Калабаха, поспешно передав слова рыцаря вождю, с чувством выполненного долга приникла к кружке. Сделала гулкий глоток и объяснила реакцию вождя:
— Грустно.
Но Оле-Лех никакой грусти теперь не ощущал, он был удивлен, даже ошеломлен немного, пожалуй, раздосадован, но теперь он точно знал, что ему следует делать. Повинуясь своей догадке, он вытянул палец и указал на шамана.
— Вот этот человек должен поехать с нами на юг, — сказал он. — Этот человек нужен для важной работы, которая должна быть сделана.
Старичок-шаман вскинулся, теперь глаза у него были открыты широко, он окинул троих путешественников перед собой одним молниеносным взглядом, хмыкнул что-то неразборчивое и снова, опустив голову, уставился на огонь. Вождь отреагировал иначе, он удовлетворенно кивнул и разразился речью, которую даже дисциплинированная Калабаха совсем не пробовала переводить, а затем выразительно протянул опустошенную кружку Оле-Леху. Лишь тогда, сообразив, что делает что-то не то, сунул ее слегка оторопевшему от такой бесцеремонности Тальде.

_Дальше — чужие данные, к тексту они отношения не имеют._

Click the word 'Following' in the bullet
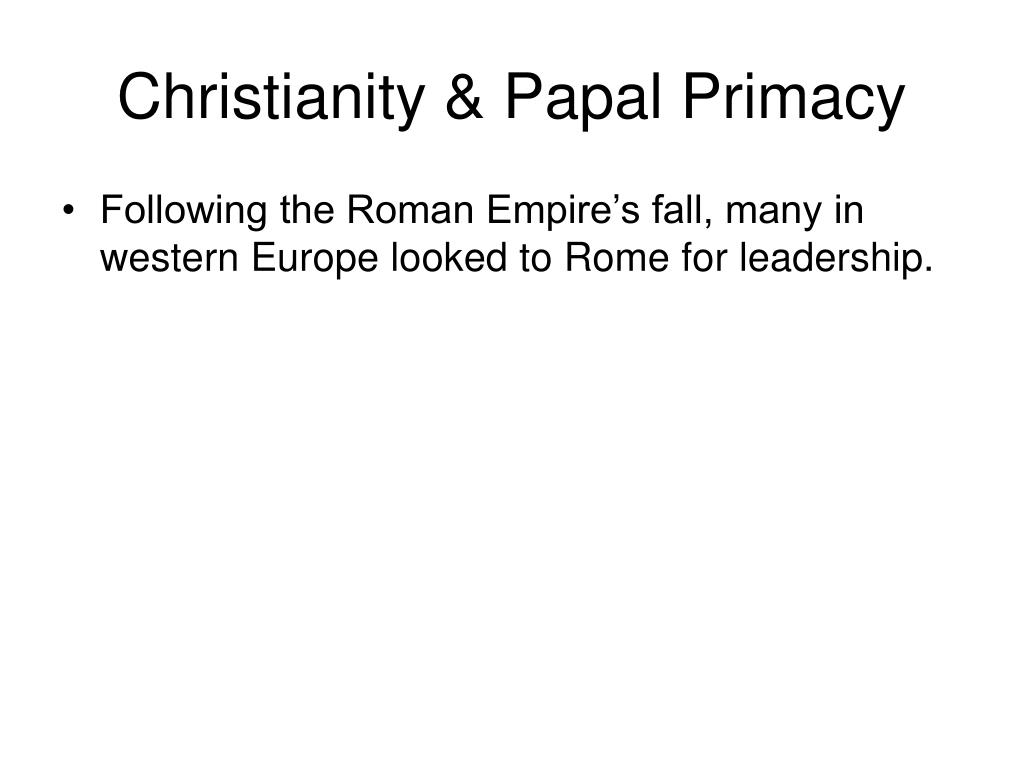 (x=184, y=212)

Затем вождь стал задумчиво смотреть, как дым от костра вытекает в сделанное в макушке яранги отверстие, казалось, он может сидеть так очень долго, и бесконечно много времени уйдет, прежде чем он объяснит, какие же мысли бродят в его многомудрой, многоопытной голове.
Наверное, именно это заставило рыцаря решиться. Удивляясь самому себе, он принялся подробно объяснять старому шаману, что он получит, если отправится с ними на юг. Калабаха переводила, время от времени довольно внимательно посматривая на вождя, который тоже слушал, рассматривая дым над ними, но уже и склонив голову в сторону женщины. По его малоподвижному лицу ничего невозможно было понять, но рыцарь не сомневался, что он не пропускает ни единого слова.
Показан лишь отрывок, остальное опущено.